[Opening LISTED RECORDS section]
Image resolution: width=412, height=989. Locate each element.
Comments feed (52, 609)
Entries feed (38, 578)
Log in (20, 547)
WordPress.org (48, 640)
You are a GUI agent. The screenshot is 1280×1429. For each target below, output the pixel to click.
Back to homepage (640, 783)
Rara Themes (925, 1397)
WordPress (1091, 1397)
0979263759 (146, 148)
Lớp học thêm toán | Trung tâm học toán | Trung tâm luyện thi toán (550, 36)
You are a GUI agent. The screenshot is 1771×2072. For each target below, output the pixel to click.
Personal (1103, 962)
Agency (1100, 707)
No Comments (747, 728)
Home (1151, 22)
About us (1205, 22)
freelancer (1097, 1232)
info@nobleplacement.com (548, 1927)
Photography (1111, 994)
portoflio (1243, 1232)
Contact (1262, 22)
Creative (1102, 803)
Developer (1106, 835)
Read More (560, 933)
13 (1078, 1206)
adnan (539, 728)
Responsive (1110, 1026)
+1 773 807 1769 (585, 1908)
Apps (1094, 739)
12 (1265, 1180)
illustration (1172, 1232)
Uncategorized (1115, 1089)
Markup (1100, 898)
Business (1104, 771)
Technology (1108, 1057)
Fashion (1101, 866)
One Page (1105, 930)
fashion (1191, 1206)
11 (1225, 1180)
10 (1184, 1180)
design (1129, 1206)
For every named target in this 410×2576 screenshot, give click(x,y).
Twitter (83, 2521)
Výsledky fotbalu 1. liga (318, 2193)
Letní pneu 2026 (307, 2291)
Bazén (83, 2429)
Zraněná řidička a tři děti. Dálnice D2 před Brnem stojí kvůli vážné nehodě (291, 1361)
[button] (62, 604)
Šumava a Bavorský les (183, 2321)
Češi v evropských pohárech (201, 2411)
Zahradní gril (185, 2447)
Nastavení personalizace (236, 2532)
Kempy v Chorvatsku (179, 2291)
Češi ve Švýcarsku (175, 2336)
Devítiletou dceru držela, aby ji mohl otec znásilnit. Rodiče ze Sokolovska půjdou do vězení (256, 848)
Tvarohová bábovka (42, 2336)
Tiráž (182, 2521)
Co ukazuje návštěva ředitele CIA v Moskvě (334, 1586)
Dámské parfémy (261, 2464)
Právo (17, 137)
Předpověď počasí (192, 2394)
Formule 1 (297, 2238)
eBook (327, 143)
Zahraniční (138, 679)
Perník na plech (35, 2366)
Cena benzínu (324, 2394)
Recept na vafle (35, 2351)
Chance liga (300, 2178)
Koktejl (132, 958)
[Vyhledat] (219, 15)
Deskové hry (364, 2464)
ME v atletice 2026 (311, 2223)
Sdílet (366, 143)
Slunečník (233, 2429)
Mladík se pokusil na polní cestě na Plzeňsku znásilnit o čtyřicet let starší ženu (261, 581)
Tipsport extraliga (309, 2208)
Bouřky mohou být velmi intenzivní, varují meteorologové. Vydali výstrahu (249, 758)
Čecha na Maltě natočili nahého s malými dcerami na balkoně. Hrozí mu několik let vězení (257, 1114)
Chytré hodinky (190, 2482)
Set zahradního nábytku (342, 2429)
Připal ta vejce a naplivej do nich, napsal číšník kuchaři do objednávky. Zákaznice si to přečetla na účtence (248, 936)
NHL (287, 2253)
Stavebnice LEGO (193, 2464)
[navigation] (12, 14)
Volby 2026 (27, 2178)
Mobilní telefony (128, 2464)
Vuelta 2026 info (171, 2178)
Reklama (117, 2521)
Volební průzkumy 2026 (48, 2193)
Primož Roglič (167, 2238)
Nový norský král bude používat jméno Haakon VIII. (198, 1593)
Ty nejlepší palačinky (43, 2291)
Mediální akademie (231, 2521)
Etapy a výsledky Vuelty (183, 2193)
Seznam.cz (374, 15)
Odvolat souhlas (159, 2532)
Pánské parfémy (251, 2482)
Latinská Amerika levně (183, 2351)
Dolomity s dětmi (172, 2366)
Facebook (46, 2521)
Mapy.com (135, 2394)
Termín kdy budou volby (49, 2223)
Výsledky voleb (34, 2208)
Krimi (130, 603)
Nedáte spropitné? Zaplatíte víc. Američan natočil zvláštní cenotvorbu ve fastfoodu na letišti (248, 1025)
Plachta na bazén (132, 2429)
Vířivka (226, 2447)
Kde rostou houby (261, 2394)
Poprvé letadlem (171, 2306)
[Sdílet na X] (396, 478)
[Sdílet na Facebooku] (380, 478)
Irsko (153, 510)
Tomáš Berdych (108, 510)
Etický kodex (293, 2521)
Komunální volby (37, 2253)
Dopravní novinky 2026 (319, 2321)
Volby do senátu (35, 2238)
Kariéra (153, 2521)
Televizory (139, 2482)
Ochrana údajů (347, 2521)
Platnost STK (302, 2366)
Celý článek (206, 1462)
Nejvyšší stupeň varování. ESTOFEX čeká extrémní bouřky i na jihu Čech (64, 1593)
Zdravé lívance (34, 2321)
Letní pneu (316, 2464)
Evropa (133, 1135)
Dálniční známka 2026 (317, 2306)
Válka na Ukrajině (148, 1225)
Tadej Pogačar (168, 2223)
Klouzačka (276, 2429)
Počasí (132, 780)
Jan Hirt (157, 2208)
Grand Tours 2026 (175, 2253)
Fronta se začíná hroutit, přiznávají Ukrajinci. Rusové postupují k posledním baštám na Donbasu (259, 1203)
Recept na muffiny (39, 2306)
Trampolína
[Closing LISTED RECORDS section]
- PROBLEM TO SOLVE
The first line of the records begins the span, and the line containing "No Comments (747, 728)" ends it. Reproduce that span exactly, both ends included.

- SOLUTION
Image resolution: width=412, height=989. Locate each element.
Comments feed (52, 609)
Entries feed (38, 578)
Log in (20, 547)
WordPress.org (48, 640)
You are a GUI agent. The screenshot is 1280×1429. For each target below, output the pixel to click.
Back to homepage (640, 783)
Rara Themes (925, 1397)
WordPress (1091, 1397)
0979263759 (146, 148)
Lớp học thêm toán | Trung tâm học toán | Trung tâm luyện thi toán (550, 36)
You are a GUI agent. The screenshot is 1771×2072. For each target below, output the pixel to click.
Personal (1103, 962)
Agency (1100, 707)
No Comments (747, 728)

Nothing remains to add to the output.